Systems vulnerabilities plague DOD
Systems vulnerabilities plague DOD
GAO report pinpoints chinks in department's information security armor
By Christopher j. Dorobek
Despite years of warnings, the Defense Department still faces significant information security weaknesses and vulnerabilities in nearly every area, a new report from the General Accounting Office has concluded.
'Serious weaknesses in DOD information security continue to provide both hackers and hundreds of thousands of authorized users the opportunity to modify, steal, inappropriately disclose and destroy sensitive DOD data,' the GAO report says.
The Defense Information Systems Agency has made some progress since GAO's 1996 review, but even DISA needs to do more, according to the report, DOD Information Security: Serious Weaknesses Continue to Place Defense Operations at Risk.
The weaknesses impair DOD's ability to control physical and electronic access to its systems and data; to ensure that software running on its systems is authorized and functioning as intended; to limit employees' ability to perform incompatible functions; and to resume operations in the event of a disaster, according to the report issued late last month.
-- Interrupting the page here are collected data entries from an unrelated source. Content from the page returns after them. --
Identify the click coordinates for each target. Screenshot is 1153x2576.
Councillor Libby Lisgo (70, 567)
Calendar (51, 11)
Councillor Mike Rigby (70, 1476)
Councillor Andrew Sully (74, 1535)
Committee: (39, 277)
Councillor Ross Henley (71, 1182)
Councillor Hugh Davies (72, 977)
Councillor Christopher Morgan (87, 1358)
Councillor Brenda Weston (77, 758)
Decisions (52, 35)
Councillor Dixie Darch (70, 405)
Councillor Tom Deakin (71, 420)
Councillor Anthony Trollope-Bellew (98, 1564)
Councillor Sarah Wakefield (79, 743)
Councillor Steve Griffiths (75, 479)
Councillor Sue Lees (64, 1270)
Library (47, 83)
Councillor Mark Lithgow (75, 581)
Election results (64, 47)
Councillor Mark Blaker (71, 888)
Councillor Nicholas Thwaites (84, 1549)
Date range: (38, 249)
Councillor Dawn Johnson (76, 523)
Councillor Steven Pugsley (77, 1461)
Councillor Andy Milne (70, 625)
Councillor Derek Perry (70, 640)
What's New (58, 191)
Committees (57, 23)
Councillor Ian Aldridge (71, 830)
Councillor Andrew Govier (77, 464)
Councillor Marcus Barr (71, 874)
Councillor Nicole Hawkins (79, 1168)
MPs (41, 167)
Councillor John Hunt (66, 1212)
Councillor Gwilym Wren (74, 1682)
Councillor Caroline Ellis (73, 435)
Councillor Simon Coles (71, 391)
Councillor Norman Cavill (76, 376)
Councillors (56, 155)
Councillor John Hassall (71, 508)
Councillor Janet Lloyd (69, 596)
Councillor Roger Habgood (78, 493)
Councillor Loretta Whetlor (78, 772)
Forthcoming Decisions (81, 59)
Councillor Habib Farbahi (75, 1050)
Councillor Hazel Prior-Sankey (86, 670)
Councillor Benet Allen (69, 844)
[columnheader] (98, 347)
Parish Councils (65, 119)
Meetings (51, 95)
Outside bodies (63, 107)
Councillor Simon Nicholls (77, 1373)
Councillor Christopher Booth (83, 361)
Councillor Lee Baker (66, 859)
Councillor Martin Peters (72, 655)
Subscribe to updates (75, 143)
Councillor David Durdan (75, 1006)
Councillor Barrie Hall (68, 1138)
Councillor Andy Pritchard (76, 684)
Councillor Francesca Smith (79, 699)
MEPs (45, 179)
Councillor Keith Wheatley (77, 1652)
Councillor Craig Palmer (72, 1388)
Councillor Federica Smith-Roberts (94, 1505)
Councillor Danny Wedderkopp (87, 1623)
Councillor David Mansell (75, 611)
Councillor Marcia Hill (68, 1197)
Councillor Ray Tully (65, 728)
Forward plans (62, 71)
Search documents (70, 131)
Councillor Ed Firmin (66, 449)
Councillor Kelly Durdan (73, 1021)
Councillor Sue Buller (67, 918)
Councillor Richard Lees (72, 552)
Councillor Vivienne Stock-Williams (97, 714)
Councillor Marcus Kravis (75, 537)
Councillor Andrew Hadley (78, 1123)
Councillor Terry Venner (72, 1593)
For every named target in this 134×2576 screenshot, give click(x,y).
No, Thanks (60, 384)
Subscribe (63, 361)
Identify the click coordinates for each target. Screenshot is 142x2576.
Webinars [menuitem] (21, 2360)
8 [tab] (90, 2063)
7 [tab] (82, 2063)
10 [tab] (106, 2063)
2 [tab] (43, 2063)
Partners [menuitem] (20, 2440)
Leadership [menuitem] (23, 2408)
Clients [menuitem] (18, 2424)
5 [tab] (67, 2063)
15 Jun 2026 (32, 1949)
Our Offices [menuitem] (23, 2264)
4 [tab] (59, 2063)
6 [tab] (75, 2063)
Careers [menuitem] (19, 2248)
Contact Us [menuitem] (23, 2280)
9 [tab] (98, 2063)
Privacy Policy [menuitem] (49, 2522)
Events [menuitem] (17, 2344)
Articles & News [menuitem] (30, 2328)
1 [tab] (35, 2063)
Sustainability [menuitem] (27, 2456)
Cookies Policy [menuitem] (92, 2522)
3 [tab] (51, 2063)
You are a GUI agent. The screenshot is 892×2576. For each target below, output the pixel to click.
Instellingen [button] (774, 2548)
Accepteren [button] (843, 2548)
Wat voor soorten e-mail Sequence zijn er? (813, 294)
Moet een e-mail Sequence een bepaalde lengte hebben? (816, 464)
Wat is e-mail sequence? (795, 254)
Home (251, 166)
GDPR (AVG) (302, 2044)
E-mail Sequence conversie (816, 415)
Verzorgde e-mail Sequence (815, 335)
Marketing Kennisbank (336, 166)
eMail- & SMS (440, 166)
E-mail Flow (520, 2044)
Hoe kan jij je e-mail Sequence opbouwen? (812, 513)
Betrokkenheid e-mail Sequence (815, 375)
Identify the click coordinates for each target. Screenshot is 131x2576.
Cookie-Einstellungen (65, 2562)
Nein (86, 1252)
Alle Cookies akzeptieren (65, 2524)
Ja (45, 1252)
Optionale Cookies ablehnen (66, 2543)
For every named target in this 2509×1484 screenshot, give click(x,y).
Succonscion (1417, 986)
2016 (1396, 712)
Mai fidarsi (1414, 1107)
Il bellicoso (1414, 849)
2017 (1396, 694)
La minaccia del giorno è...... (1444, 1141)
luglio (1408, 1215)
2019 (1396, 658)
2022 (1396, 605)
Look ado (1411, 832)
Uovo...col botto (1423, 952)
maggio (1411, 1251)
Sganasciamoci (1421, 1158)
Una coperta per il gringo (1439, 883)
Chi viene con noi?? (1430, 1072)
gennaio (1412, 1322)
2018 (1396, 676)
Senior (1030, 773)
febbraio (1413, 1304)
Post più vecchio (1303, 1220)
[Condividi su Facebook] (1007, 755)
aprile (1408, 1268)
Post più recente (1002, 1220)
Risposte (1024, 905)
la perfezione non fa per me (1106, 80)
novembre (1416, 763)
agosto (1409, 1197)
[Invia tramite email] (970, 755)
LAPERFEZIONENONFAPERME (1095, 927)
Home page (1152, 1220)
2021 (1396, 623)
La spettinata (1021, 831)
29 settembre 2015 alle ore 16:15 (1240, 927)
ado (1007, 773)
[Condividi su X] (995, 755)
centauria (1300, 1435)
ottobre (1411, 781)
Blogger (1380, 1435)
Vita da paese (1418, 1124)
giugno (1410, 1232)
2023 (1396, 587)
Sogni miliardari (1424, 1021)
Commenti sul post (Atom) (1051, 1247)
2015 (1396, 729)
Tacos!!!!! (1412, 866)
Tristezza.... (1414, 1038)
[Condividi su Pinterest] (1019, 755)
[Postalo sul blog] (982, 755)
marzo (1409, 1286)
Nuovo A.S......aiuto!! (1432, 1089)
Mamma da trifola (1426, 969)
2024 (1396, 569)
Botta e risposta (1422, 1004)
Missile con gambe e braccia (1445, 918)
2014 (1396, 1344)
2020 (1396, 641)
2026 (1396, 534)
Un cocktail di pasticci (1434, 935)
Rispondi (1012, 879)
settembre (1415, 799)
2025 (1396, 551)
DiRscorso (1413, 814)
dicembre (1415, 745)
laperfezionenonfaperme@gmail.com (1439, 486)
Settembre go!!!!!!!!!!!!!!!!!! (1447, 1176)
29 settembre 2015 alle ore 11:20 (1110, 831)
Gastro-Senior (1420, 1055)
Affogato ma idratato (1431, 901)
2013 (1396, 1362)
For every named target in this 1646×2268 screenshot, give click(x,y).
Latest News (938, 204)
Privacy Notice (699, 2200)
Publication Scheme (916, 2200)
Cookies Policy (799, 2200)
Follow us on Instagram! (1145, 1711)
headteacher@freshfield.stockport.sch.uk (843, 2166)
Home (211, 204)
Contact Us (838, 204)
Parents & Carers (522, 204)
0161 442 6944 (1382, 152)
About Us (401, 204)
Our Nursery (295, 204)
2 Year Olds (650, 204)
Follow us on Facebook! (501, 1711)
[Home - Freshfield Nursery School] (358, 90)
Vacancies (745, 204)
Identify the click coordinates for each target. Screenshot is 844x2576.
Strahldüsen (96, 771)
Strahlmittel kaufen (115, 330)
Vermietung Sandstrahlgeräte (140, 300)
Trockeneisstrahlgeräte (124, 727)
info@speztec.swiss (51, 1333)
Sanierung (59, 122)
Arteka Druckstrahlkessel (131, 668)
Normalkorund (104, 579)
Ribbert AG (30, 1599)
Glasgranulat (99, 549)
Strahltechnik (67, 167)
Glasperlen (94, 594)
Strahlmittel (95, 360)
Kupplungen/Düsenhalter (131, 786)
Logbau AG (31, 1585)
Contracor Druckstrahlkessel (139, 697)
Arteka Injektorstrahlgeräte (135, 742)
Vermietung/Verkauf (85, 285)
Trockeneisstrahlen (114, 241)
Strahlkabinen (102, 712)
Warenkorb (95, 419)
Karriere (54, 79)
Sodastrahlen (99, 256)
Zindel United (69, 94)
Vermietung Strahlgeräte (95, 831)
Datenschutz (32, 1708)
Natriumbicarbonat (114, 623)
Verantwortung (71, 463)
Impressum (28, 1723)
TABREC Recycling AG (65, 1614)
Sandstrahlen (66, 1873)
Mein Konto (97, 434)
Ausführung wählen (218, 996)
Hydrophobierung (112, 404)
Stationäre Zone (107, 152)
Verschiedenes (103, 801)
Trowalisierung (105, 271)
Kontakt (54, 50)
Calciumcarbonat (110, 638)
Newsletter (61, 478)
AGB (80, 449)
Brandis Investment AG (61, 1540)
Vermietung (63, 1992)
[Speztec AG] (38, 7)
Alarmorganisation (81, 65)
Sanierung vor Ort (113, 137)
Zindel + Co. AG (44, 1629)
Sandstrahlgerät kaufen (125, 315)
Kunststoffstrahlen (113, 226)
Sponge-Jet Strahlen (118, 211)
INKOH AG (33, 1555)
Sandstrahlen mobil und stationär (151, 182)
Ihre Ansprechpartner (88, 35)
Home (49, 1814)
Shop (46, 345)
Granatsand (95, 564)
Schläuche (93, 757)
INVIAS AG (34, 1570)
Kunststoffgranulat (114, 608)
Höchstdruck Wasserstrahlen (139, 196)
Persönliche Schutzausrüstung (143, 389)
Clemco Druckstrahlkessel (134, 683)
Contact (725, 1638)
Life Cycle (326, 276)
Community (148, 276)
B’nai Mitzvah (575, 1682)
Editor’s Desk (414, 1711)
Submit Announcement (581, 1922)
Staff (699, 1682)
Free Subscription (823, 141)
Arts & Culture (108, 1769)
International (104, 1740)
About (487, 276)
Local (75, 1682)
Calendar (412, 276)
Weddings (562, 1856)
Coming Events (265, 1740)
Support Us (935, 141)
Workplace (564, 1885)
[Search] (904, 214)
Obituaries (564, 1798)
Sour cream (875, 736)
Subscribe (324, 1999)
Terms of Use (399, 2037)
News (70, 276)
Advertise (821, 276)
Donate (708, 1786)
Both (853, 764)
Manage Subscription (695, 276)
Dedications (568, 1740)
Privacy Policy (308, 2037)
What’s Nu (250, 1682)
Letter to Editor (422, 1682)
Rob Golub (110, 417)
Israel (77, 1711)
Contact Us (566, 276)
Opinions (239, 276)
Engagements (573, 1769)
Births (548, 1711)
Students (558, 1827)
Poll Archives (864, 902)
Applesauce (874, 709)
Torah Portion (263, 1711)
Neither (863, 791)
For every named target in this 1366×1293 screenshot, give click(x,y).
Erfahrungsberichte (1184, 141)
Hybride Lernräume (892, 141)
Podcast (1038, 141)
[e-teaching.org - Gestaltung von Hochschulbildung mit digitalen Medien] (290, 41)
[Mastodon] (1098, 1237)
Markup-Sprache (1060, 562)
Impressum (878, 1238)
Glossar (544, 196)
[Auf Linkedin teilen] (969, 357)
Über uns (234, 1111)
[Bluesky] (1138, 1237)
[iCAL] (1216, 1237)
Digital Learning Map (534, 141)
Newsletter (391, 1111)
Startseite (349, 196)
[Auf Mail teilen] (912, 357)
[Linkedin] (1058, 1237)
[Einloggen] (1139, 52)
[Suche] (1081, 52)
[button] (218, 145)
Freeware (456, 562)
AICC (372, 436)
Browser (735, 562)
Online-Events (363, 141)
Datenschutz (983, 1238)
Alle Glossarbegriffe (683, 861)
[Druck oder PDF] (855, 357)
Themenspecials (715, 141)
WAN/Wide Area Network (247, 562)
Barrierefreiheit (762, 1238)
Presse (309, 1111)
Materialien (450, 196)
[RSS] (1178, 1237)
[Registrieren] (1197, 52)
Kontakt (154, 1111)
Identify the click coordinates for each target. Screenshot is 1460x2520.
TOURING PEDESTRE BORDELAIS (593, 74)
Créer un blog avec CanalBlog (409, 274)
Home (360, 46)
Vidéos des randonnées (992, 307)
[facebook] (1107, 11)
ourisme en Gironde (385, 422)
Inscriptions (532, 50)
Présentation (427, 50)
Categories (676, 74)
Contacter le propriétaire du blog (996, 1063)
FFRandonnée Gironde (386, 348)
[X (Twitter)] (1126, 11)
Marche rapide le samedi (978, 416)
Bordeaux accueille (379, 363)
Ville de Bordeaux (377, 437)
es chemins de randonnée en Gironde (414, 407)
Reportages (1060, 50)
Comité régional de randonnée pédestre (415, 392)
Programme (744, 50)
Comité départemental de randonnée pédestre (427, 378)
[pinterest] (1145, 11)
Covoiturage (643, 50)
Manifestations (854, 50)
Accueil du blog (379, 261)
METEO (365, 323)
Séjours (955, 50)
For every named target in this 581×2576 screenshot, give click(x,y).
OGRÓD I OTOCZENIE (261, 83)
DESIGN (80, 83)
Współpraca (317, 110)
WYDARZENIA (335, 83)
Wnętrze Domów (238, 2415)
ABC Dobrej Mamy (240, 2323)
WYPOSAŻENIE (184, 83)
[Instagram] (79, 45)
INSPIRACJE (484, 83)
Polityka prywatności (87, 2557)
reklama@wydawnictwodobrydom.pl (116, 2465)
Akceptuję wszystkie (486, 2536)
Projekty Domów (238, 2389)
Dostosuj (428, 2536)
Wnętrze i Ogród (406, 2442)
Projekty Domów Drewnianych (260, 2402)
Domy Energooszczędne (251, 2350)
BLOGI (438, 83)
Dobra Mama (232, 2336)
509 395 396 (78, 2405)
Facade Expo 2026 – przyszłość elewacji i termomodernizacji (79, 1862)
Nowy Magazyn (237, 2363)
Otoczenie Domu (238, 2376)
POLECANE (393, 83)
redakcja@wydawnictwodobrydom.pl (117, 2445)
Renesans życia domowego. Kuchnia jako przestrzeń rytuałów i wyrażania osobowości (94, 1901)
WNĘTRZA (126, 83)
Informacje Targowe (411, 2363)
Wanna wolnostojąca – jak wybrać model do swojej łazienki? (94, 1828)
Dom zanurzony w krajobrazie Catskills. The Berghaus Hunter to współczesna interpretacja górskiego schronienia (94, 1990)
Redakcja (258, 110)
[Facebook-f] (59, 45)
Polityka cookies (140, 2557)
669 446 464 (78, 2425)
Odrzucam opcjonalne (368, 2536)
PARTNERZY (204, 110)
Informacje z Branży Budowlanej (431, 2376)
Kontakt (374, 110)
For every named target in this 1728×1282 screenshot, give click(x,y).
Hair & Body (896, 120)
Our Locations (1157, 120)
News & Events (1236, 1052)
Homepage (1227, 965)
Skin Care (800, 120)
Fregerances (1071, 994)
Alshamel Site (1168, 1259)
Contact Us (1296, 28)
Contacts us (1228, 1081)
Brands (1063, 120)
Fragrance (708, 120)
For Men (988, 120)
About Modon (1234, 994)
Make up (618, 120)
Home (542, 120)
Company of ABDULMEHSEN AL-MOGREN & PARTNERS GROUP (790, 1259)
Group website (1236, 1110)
'DOD has made limited progress in correcting the general control weaknesses we reported in 1996. As a result, these weaknesses persist across every area,' the report said.
DOD spokeswoman Susan Hansen said the report shows the department has work to do. 'We have a huge enterprise here,' she said, and the department has grown up developing independent, autonomous systems where security was not a top priority.
That is changing, she said.
Congress' watchdog organization agreed. The department has 2.1 million computers, more than 10,000 LANs and more than 100 long-distance networks, and its tens of thousands of automated information systems run on a variety of platforms, the report said.
DOD is trying to centralize the security process. DISA, for instance, has developed standard technical implementation guides for configuring software. The agency has also established a security readiness review process that lets it test Defense compliance with security standards and track weaknesses in systems running at the department's megacenters, GAO said.
|GAO gives DOD security pointers|
- DISA needs to expand the process it uses to assess security readiness. It should include timely and independent verification of corrective actions reported by Defense megacenters and other organizations.
- The CIO needs to make sure that the Defense-wide Information Assurance Program has a clearly defined plan for coordinating its work with that of the Joint Task Force on Computer Network Defense and other security efforts.
DOD has also issued plans for the Defense-wide Information Assurance Program, which seeks to consolidate security control protection efforts. DIAP will provide the framework for a comprehensive information security program, DOD officials said.
The department also created the Joint Task Force on Computer Network Defense to spearhead protection efforts.
But these efforts did not eliminate significant weaknesses, GAO said. Auditors found problems with access controls, application development, change controls and system software controls.Wait and see
It is too soon to tell how effective some of the initiatives will be, GAO said.
'It is too early to assess when, whether or how effectively the provisions of the DIAP management and implementation plans will be implemented and coordinated with other related efforts or whether DIAP will ultimately succeed in ensuring adequate information security throughout DOD,' the report said.
As with many organizations, the security issue is closely tied to work force issues, said Alan Paller, director of research at the SANS Institute of Bethesda, Md. Deputy Defense secretary John J. Hamre is preaching the word of IT security, but it is hard to win converts, Paller said.
In February, Hamre told the House Armed Services Subcommittee on Procurement and R&D that security is among his top priorities.
'I am not at all concerned about our ability to develop and employ the information technologies needed to achieve [DOD's] offensive goals. But I am very concerned about our ability to defend the information systems that make actual offensive operations possible,' he said.